As the father of two daughters, pay inequality makes me concerned for their future. I know that my daughters are as smart, strong and capable as anyone, and I want to know that they will be fairly and equally compensated when they grow up and build careers, families and lives of their own.
In Congress, I will be an outspoken advocate for equal pay. I will do this because it is the right thing to do and because it is the American thing to do. I will do it because I want to fight for my daughters and for your daughters. This is the very least we should expect out of our elected representatives.
According to the Department of Labor, in 2015, full time working women made up almost 47 percent of America’s workforce, yet they received only 79 cents for every dollar earned by men, a gender wage gap of 21 percent. As you read this, the Paycheck Fairness Act has been introduced in both the House and the Senate. Unfortunately, it appears that standing up for an idea as fundamentally American as equal pay is somehow a partisan political issue.
The House version of the bill currently has 193 co-sponsors, but my opponent, Ryan Costello is not among them. In fact, only one co-sponsor out of the 193 is a Republican. This demonstrates that many of our elected representatives, like my opponent, are blinded by partisanship and out of touch with the people they represent.

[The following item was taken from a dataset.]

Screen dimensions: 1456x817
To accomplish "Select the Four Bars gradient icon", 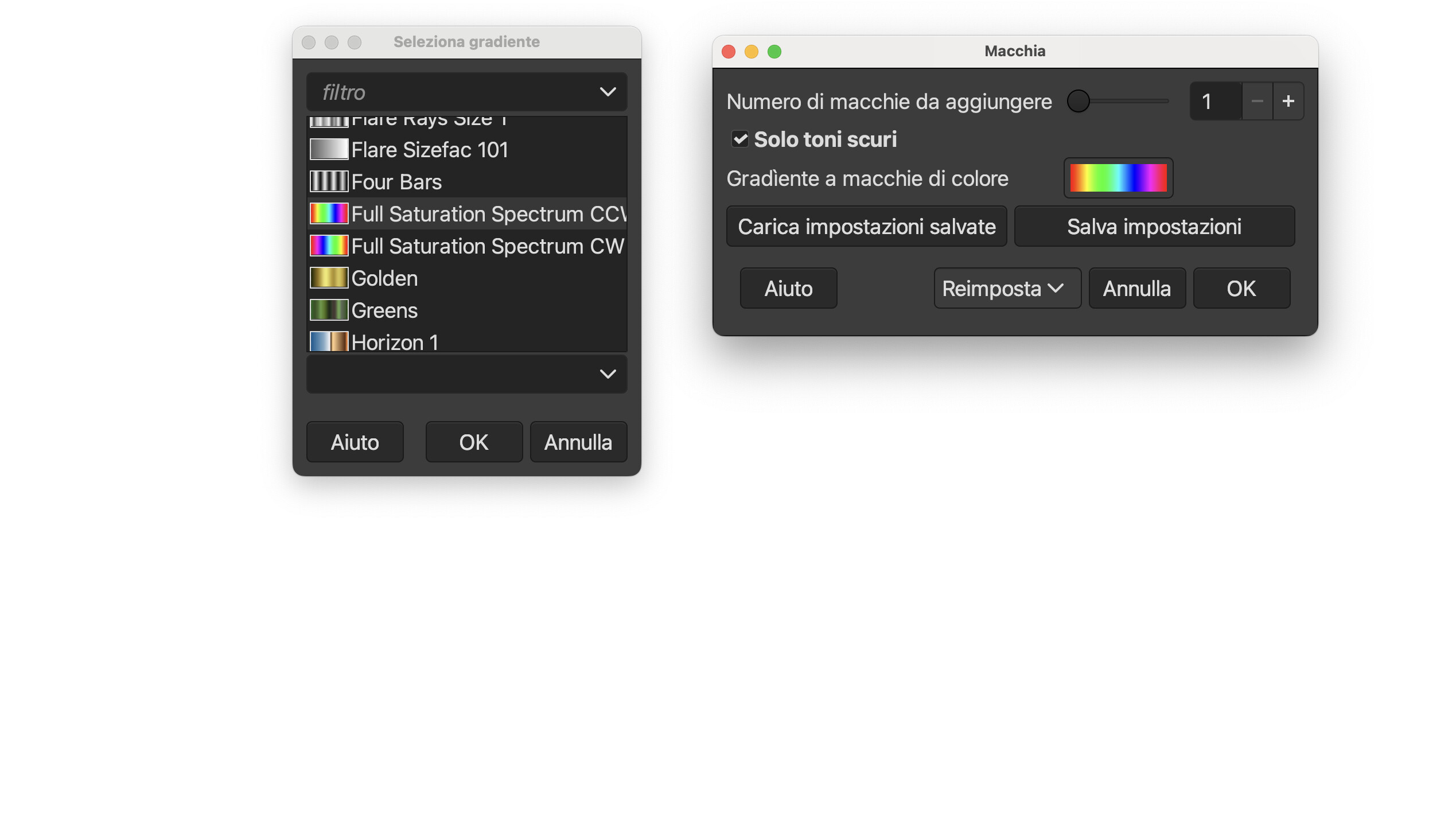I will coord(329,182).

How Mr. Costello can claim to be bi-partisan, independent, and to represent the values of our community, yet fail to lead in supporting equal pay for our wives, mothers, grandmothers, aunts, daughters and neighbors defies rational explanation. Sadly, he is once again playing follow the leader and falling in behind his party bosses. He has done this time and again, including when he decided to put party before country by blindly supporting Donald Trump.
The partisan talking points that this legislation is somehow unnecessary simply don’t hold up. The Paycheck Fairness Act would introduce greater transparency and accountability into pay practices to ensure that employers are not discriminating on the basis of gender, and increase the ability to enforce the existing laws that forbid such inequality.
Pay equality has been the law of the land since 1963, because this is an issue on which the vast majority of Americans have agreed for generations. Taking steps to make that law enforceable is simple common sense. In our military, our officers and enlisted members are paid based up their rank and time in service without consideration of race, religion, sexual orientation, or gender. This is the way that people should be compensated, fairly and equally.
In Congress, I will continue my commitment to serve our community, our country and the American people by proudly and vigorously supporting equal pay. I will do this to pave the way to the brighter future my daughters and all American women deserve. My opponent’s failure to lead on this issue is an embarrassment to all of us. We can do better.